◆ Supplied material
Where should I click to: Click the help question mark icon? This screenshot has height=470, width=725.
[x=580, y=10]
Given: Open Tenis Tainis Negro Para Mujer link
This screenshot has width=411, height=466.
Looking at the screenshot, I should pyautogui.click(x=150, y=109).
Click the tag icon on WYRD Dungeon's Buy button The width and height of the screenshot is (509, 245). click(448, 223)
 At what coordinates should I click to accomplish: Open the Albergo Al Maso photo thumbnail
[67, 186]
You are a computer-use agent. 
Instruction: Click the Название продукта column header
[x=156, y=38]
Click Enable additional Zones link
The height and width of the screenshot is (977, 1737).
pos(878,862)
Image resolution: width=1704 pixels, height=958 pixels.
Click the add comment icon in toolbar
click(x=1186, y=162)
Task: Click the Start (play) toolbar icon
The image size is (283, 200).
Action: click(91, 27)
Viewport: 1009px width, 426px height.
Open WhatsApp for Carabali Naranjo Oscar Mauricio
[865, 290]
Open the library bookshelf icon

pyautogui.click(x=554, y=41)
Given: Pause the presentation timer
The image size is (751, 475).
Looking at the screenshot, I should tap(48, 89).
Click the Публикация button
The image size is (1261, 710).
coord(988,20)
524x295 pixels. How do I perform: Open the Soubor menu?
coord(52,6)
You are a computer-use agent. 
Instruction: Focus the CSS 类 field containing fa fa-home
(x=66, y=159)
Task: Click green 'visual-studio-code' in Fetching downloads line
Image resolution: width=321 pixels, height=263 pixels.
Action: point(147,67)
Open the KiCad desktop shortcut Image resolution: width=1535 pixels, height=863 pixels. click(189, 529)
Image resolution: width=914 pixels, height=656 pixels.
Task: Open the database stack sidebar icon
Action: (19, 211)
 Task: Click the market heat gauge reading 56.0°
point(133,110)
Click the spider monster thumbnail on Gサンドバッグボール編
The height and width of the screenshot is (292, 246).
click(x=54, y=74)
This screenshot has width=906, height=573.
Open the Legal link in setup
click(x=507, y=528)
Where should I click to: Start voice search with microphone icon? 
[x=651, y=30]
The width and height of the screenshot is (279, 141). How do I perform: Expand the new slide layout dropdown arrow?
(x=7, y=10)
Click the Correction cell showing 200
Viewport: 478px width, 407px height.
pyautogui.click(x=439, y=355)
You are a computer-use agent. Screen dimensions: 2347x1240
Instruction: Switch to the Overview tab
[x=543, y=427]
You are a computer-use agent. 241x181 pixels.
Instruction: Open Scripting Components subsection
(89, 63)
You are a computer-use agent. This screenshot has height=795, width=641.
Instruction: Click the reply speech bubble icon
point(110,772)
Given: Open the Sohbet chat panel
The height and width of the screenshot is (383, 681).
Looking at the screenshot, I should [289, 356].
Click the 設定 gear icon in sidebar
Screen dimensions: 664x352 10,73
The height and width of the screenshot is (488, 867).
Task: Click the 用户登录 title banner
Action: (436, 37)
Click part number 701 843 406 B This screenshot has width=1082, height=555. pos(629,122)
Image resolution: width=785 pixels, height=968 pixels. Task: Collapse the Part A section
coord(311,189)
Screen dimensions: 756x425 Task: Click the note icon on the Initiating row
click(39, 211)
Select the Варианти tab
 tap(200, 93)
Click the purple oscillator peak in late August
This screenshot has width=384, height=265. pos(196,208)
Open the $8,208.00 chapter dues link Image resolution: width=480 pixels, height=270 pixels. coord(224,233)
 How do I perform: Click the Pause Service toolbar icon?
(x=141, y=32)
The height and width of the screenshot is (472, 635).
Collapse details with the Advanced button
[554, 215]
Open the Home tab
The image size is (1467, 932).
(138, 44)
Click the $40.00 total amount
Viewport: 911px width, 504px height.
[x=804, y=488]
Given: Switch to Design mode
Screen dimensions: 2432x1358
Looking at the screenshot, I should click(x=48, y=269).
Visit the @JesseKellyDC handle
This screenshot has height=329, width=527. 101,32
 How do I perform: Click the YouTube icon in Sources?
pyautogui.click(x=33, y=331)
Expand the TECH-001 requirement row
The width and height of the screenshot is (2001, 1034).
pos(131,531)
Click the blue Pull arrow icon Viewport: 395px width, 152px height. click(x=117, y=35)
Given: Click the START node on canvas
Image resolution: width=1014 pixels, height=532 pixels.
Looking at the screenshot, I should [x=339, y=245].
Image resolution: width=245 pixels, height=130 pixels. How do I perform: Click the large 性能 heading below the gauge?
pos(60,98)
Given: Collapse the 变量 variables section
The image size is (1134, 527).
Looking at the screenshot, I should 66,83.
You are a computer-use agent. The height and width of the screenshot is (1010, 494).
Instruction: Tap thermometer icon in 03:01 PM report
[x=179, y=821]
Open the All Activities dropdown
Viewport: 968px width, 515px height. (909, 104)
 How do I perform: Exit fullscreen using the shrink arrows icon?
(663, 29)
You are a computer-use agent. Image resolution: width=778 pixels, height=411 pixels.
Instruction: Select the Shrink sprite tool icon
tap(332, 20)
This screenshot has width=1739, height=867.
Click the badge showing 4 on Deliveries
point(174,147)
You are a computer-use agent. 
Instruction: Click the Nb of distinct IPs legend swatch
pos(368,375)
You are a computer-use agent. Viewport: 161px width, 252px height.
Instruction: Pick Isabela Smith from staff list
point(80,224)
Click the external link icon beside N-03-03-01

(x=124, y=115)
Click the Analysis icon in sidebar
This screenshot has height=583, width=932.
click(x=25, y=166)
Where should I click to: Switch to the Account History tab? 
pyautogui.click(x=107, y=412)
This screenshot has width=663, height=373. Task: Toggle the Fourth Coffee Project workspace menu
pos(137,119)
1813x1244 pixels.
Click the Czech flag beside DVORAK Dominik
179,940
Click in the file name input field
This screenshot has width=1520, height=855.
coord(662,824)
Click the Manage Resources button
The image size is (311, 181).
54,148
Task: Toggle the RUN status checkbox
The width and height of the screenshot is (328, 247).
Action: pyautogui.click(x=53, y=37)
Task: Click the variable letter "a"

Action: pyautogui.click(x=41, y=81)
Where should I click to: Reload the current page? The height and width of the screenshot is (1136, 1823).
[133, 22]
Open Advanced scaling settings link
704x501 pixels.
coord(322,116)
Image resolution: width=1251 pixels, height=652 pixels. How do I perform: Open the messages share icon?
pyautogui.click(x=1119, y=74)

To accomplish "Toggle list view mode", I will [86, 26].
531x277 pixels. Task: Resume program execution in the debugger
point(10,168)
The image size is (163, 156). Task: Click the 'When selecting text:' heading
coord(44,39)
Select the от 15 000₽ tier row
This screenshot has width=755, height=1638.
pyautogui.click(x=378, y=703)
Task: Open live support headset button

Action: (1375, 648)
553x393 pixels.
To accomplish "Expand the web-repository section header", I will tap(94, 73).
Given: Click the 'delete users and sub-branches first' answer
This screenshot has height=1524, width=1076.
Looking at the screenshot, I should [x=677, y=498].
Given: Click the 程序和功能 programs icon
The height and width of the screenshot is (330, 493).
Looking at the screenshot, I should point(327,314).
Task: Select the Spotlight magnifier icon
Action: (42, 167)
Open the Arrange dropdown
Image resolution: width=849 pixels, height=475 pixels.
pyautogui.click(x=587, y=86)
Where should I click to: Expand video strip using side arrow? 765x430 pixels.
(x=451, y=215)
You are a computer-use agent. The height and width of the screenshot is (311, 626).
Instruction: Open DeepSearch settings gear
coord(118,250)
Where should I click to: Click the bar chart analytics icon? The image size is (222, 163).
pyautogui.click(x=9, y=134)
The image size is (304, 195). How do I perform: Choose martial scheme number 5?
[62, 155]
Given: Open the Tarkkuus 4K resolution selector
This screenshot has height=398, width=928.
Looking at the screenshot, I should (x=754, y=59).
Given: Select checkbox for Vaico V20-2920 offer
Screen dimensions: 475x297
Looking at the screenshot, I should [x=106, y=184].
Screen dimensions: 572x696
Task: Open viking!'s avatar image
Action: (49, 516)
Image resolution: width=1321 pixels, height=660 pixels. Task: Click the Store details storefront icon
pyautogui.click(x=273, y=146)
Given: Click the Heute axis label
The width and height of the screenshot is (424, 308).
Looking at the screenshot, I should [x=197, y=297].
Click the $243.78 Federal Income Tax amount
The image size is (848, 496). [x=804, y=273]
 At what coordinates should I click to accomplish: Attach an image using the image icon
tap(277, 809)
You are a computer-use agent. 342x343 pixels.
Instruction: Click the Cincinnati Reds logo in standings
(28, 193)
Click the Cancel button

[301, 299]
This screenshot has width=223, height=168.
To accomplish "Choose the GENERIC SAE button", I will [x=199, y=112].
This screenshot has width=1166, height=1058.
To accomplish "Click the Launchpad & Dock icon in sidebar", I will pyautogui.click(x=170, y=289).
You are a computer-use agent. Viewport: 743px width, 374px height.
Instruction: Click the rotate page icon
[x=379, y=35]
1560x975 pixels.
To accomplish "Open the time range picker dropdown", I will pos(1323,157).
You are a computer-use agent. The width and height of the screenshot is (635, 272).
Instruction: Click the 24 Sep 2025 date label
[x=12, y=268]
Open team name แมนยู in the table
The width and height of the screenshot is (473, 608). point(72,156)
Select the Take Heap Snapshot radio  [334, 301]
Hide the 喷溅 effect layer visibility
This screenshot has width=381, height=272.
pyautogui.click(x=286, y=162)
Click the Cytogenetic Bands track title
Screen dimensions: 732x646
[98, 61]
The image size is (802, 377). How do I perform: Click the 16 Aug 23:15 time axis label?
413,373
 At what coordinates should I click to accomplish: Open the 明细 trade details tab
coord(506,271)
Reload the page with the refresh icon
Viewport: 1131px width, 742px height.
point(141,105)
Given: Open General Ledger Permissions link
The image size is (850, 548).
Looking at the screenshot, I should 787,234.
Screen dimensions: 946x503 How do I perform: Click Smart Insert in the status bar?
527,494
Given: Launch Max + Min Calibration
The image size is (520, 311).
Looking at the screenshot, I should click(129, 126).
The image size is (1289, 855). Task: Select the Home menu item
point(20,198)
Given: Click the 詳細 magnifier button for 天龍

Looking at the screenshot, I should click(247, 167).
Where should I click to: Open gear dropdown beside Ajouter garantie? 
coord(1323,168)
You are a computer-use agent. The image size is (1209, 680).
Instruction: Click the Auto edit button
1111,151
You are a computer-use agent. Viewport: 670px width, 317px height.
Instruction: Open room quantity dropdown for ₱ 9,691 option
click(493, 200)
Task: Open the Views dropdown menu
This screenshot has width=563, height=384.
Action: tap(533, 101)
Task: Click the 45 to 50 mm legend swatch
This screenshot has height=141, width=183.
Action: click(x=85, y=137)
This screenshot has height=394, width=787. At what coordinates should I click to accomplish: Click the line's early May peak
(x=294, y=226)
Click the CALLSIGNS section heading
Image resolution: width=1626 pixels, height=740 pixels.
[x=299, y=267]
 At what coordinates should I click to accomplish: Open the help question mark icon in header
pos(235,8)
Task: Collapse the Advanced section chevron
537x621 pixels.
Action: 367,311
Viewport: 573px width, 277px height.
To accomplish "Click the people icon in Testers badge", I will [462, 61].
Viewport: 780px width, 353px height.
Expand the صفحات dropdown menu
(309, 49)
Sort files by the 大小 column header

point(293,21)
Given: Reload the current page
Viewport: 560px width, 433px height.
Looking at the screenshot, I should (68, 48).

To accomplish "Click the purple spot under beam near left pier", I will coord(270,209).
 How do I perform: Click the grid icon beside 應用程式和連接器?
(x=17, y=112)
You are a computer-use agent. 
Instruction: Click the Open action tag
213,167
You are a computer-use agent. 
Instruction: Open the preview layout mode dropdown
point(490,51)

◆ Work instructions
Reproduce the data from its beginning up to and including the line that contains "should pyautogui.click(x=150, y=109).", swapping "Negro" for "Blanco" and keeping everything else unchanged.

◆ Answer in full
Where should I click to: Click the help question mark icon? This screenshot has height=470, width=725.
[x=580, y=10]
Given: Open Tenis Tainis Blanco Para Mujer link
This screenshot has width=411, height=466.
Looking at the screenshot, I should pyautogui.click(x=150, y=109).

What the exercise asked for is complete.